Since 1996, world trade prices and values of major commodity groups has slumped and even declined in some periods. Indeed, deflation is now the order of the day in the most important large economies of the world, including Japan for some time past and even, at present, the United States. This international slowdown has been accompanied by much greater competitive pressure and attempts at explicit and implicit dumping, as producers across the world seek to establish a foothold in what may become a major future market. Thus unit values of imports have tended to fall, as evident in Chart 10. It is also clear that unit values of imports and import volumes are strongly negatively correlated, and that lower import prices have been associated with strong inflows of imports in volume terms.

Chart 10 >> Click to Enlarge
 
This international tendency has been coterminous with the increasing liberalisation of external trade, which has affected the domestic price of imported goods and their substitutes. The removal of quantitative restrictions and the gradual lowering of tariff barriers have meant that the price of imported goods has fallen much more sharply within the domestic economy than is reflected by simply the unit values of c.i.f. imports. Obviously, this implies a significant downward pressure on domestic prices, which helps to explain why prices of most manufactured goods have remained low or fallen relative to other prices, despite increases in costs.
 
Import penetration, along with the lack of a positive stimulus coming from public investment, shifts in income distribution and a number of other factors, have all been associated with domestic recession. In fact, some degree of de-industrialisation is also evident, especially among small scale producers who have been unable to meet the threat of competition from abroad. Not only does such import competition tend to have much greater advertising and marketing power and established brand images, but it is increasingly coming in at lower per unit prices, as explained above. So the sheer possibility of import penetration itself, would have contributed to the control of prices directly through greater import volumes at lower prices, and indirectly its effect on domestic recession.
 
The recession has indeed been probably the most significant factor behind the current slowdown in prices. While there are many indicators of this current recession (including stagnation in industrial output growth, appalling rates of employment generation, falling per capita consumption in many rural areas, etc.) one useful indicator is the strength of capital formation. Chart 11 shows that real changes in gross and net domestic capital formation have been quite volatile over this period, but there is definite evidence of slowdown in the latter half.

Chart 11 >> Click to Enlarge
 

This becomes much more clear from Chart 12, where the average rates of increase are provided over the two sub-periods. The rate of change of net capital formation in real terms has fallen (in terms of annual averages) very sharply from nearly 10 per cent in the first sub-period, to just above 5 per cent in the second.

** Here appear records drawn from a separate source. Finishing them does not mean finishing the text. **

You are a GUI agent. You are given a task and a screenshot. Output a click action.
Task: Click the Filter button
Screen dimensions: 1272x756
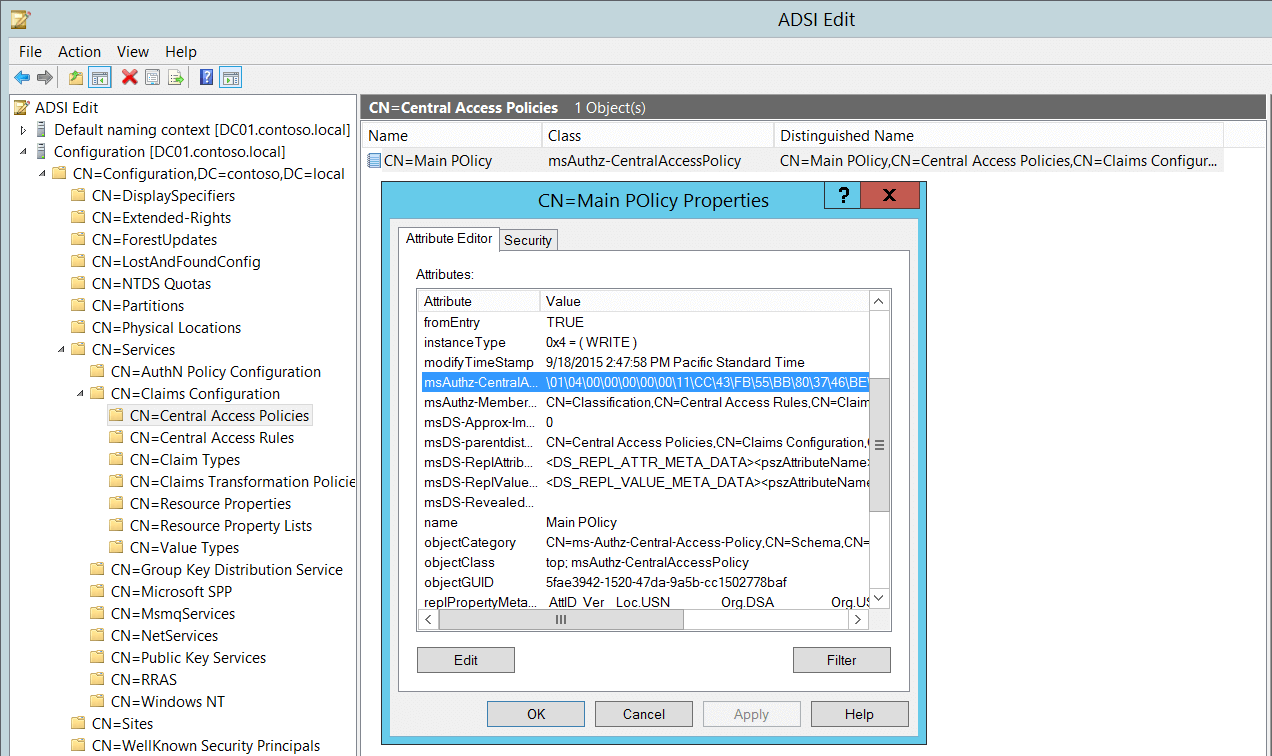pos(841,660)
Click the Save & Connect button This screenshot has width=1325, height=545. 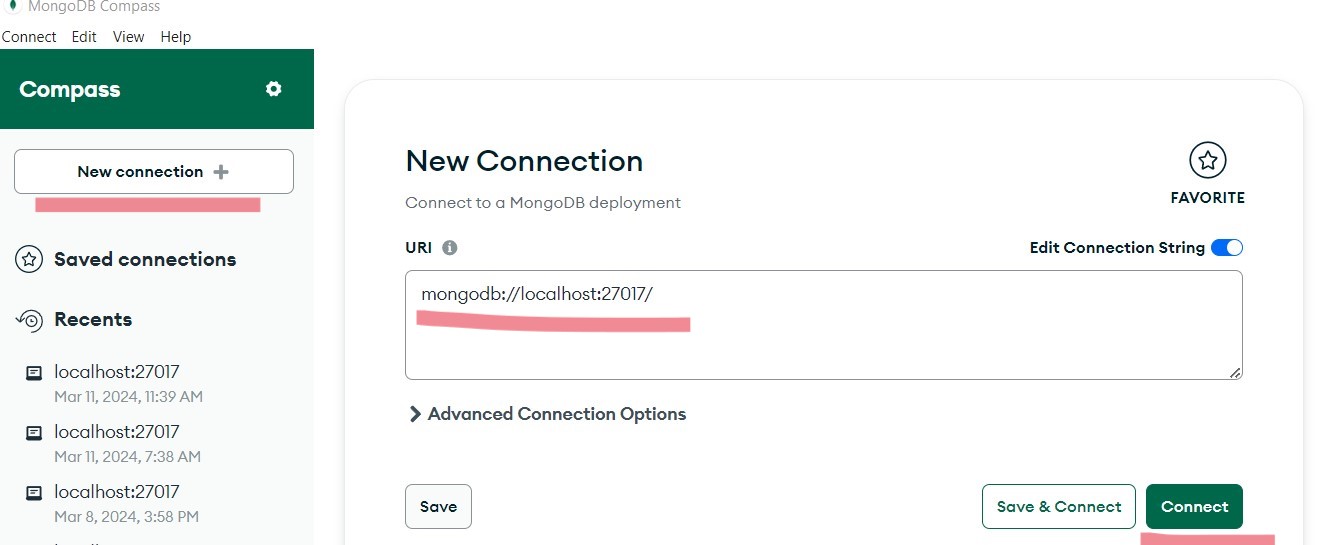pyautogui.click(x=1059, y=507)
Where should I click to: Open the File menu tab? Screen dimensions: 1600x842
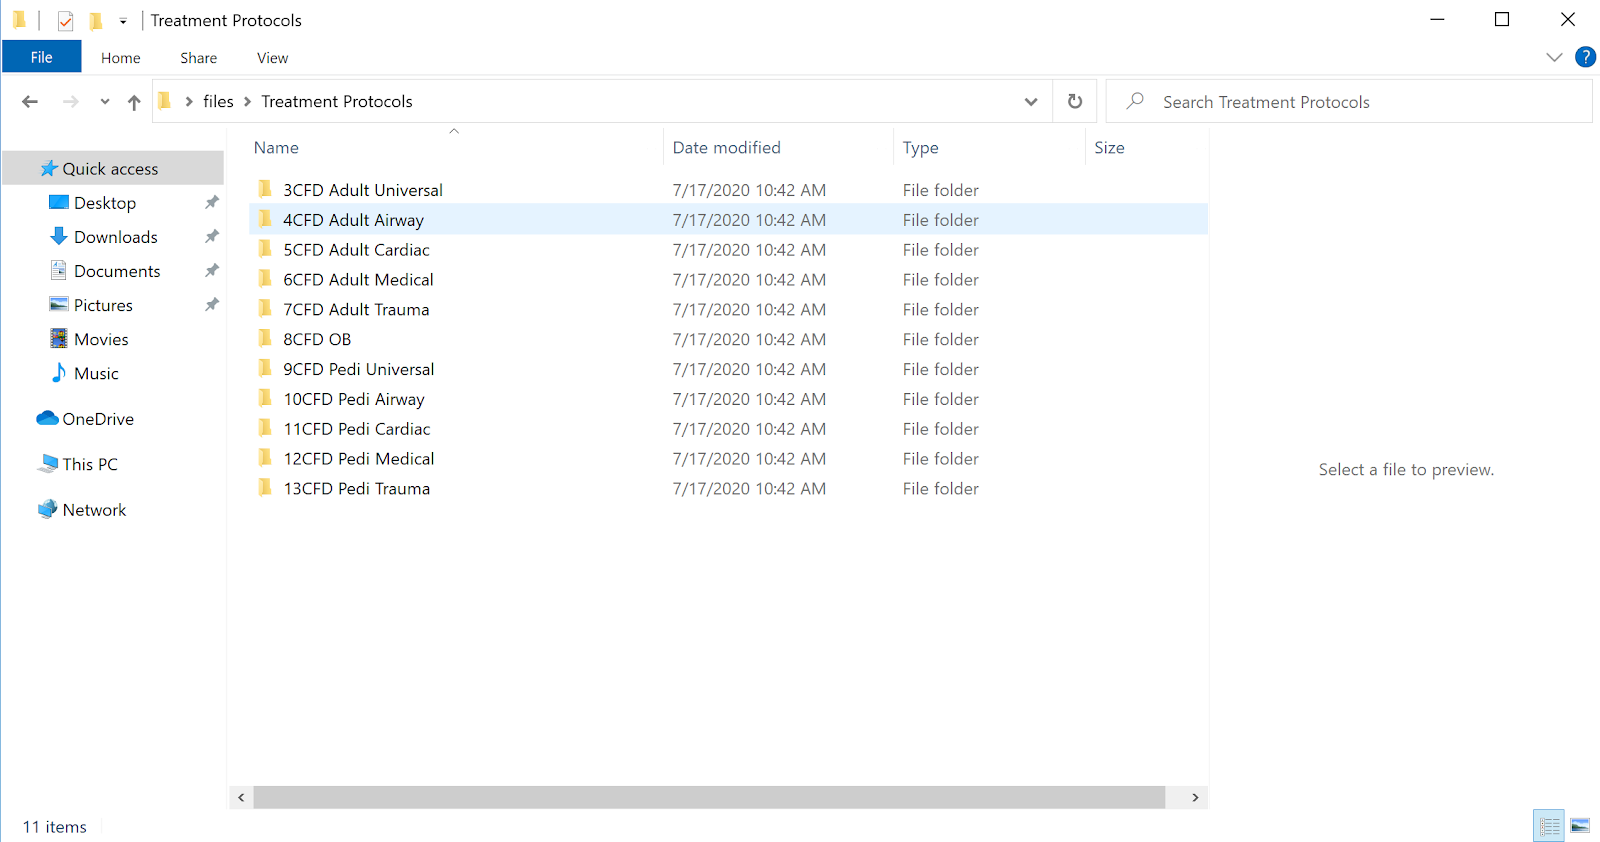point(41,57)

Chart 12 >> Click to Enlarge

All these indicators therefore suggest that the dominant cause of the decline in inflation rates has been the slowdown in the real economy, combined with the effect of cheaper imports at a time when internationally as well, prices are stagnant or falling. This is a situation as perilously close to deflation as it is possible to get.
 
Of course deflation has been largely unknown in India over its post-Independence history, and so there is little experience which can be sifted to provide instruction about how to deal with such a potential situation. What is clear, however, is that the current very low rate of inflation is not therefore a cause for celebration, but much more a source of concern. In addition, it is likely that this reflects shifts in income distribution which are more inequalising as well.
 
What is required in this context is much more active intervention by the government, in terms of increased productive spending, to lift the economy out of recession. A small increase in the price level as a result of this could even be welcome it is associated with more growth and employment generation in the system.